*** Selected extract ***
The truth about President Jacob Zuma laid bare’

Mandy Rossouw did not go to Nkandla looking for scandal. She travelled there, on a road cratered with potholes, in search of insight.
In November 2009, Jacob Zuma had been president for just six months and the investigative team at the Mail & Guardian – where I was editor-in-chief – was quietly building a picture of the sprawling business empire that was springing up around him and his family. That work would begin to emerge piecemeal in 2010 and would culminate seven years later in the multi-billion rand state-capture scandal that led to his ejection from the Presidency.
But Rossouw’s story was, in its way, as consequential. The insight she found among the hills of northern KwaZulu-Natal was that Zuma’s character is scandal: venal, self-seeking and reckless, secure in the comfort of his absolute entitlement.

‘President Jacob Zuma is expanding his remote family homestead at Nkandla in rural KwaZulu-Natal for a whopping price of R65 million – and the taxpayer is footing the largest chunk of the bill,’ she wrote.
*** End of Selected extract ***
*** Extracted records ***
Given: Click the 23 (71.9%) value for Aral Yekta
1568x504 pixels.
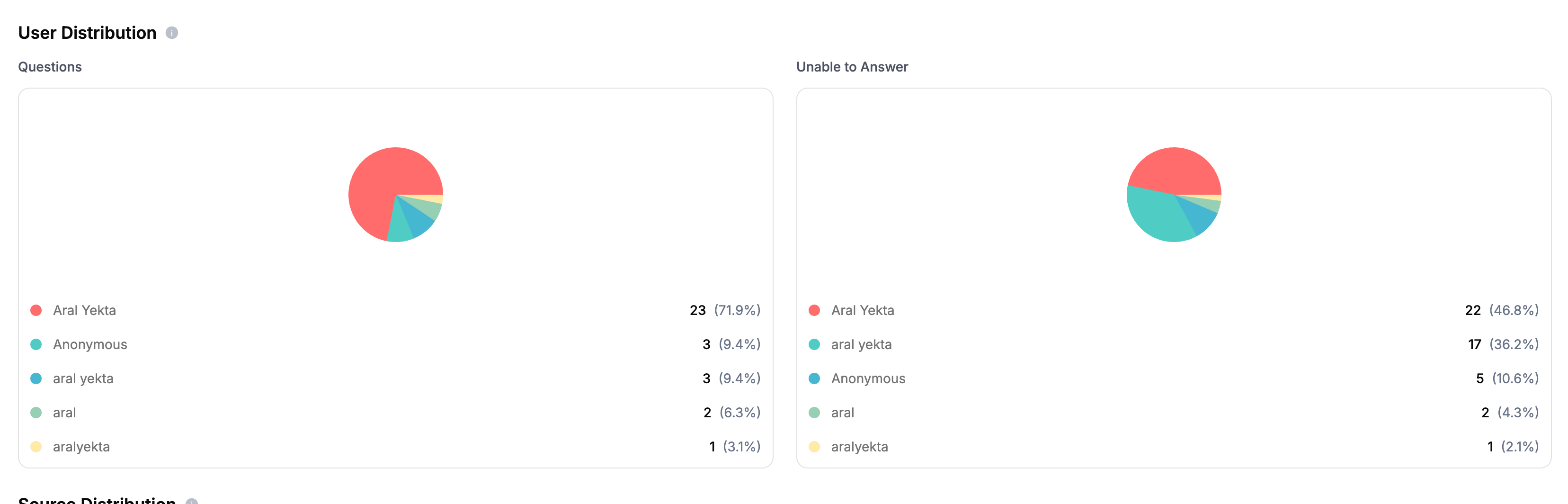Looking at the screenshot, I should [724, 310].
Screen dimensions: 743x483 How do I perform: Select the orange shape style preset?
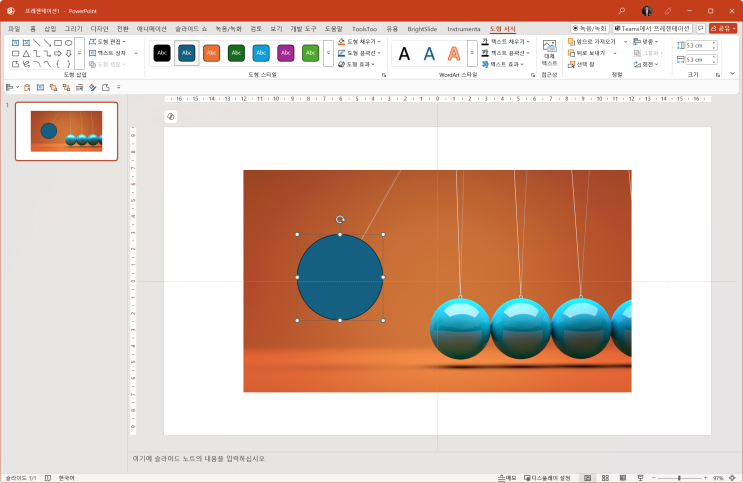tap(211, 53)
*** End of Extracted records ***
== List of tasks ==
1. According to the passage on Jacob Zuma, what price was given for expanding his family homestead at Nkandla?
2. Continue the passage on Jacob Zuma from its last sentence.
The stored data entries are not needed for this work.

== Answer section ==
1. R65 million

2.
‘The expansion will turn the presidential homestead into a sprawling precinct that will include a police station, helicopter pad, military clinic, visitors’ centre, parking lot with parking for at least 40 vehicles and at least three smaller houses that will serve as staff quarters.’
She had established the price tag by assiduously working sources connected with the project, even as official spokespeople denied any work was being done at all.

‘It is R65 million, but it will probably be more in the end. You know how it goes with building, the prices always go up and up,’ one said. By the time the public protector, Thuli Madonsela, completed her report on the project three-and-a-half years later, the figure was ‘conservatively’ R246 million. A staggering amount in South Africa. Eight times what had been spent around Nelson Mandela’s rural homestead, 30 times the cost of security arrangements at Mbeki’s post-retirement home. Worse, it was clear that every rule of government procurement had been broken to deliver to the President the home of his dreams, with a cattle kraal, an amphitheatre, a deluxe chicken run and a swimming pool styled as a ‘fire pool’, paid for from the budget for safety measures.

Like many of the best stories, this one began, not with a tip-off, a dossier under the door or a hint from a disgruntled civil servant, but with a hunch that there was something to be found in those hills.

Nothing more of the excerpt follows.